Потом от печного борова потянуло вкусным дымком. Кирпич начал чуть нагреваться. Нащупав место, которое теплело быстрее остальных, Николай устроил на нем Мусю и Толю.

Натянув рубашку до пят, девушка сжалась в комок и дышала себе в согнутые колени. В темноте чердака, пронзенной ледяным лучом, она напоминала маленький сугроб. Девушка тряслась, ее бил тяжелый озноб. Толя улегся на потеплевших кирпичах. Николай уселся в углу, там, где боров переходил в трубу.

— Мальчишкой я, елки-палки, мечтал ехать в Арктику. Вот был дурак-то! — стуча зубами, шепнул ему Толя.

— А теперь состарился и решил не ездить. Правильно, ну ее к черту, пусть там белые медведи мерзнут, — усмехнулся Николай, обнимая мальчика.

— Тише вы… Ох, кабы Зоя догадалась печь пожарче растопить! У меня душа в ледышку превращается, — отозвалась Муся. Сорочка не грела. Девушке было хуже всех.

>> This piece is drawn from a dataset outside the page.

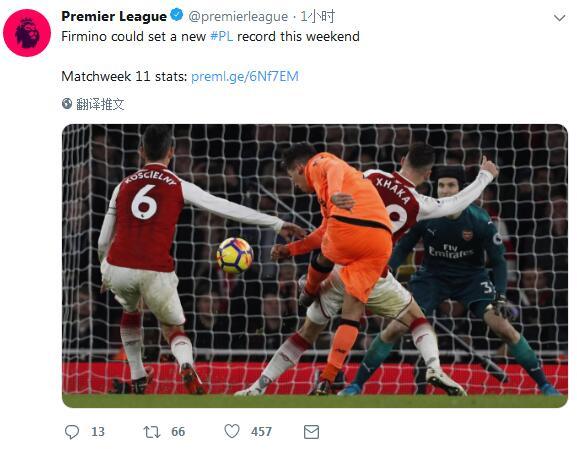Send tweet via direct message envelope icon

point(311,432)
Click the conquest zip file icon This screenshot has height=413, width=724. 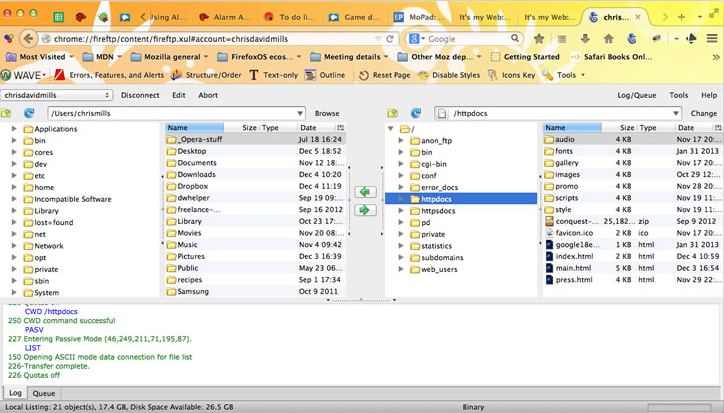[x=549, y=221]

Они шептали все это почти бесшумно. Густые курчавые парки по очереди срывались с их губ, клубясь в холодном синеватом луче.

Перед домом, стуча сапогами по подмерзшей земле, ходил часовой. Лунный свет медленно двигался по чердаку, он осветил содержимое большой плетеной корзины, до половины наполненной стеклянными шариками мороженой клюквы. Толя, оторвавшись от теплых кирпичей, стремительно, как синица, порхнул к корзине, вернулся с целой пригоршней ягод и роздал их товарищам. Партизаны стали жевать клюкву, такую кислую и холодную, что от одного ее вида немел язык. Теперь, когда нагревающиеся кирпичи уже ощутительно дышали благодатным теплом и удалось победить в себе противную ознобную дрожь, всё их внимание сосредоточилось на звуках, доносившихся снизу.

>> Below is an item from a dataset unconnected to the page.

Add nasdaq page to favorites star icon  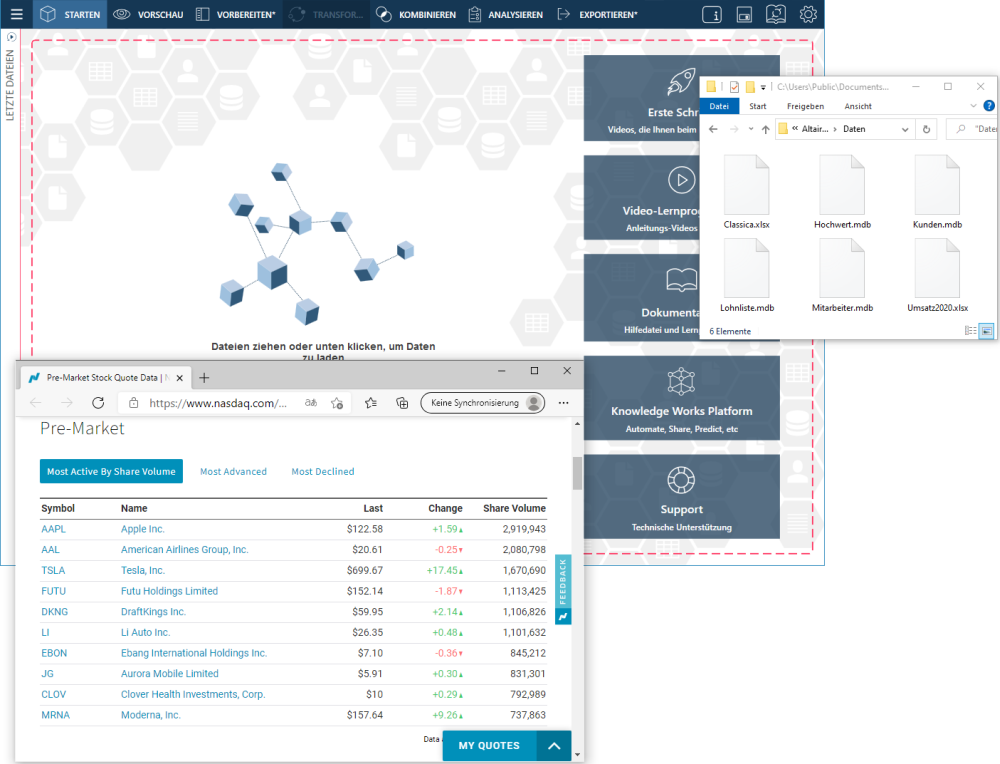[x=370, y=403]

В горнице, судя по стуку ножей, вилок, хлопанью пробок и звону чашек, офицер пил и закусывал в обществе своего переводчика. В кухне, с шутками, со смехом, насыщались солдаты.

— Ой, заморозят нас, гады! — шептал Толя, обнимая руками печную трубу.

Разговор в горнице становился все более шумным. Опасаясь за Зою, Муся со страхом прислушивалась к спору, но все время надрывно плакал ребенок, и слова терялись в его заливистом плаче. Только по тону можно было догадаться, что хриплый голос переводчика уговаривал Зою пить, а она отказывалась. Но вот наконец ребенок стих.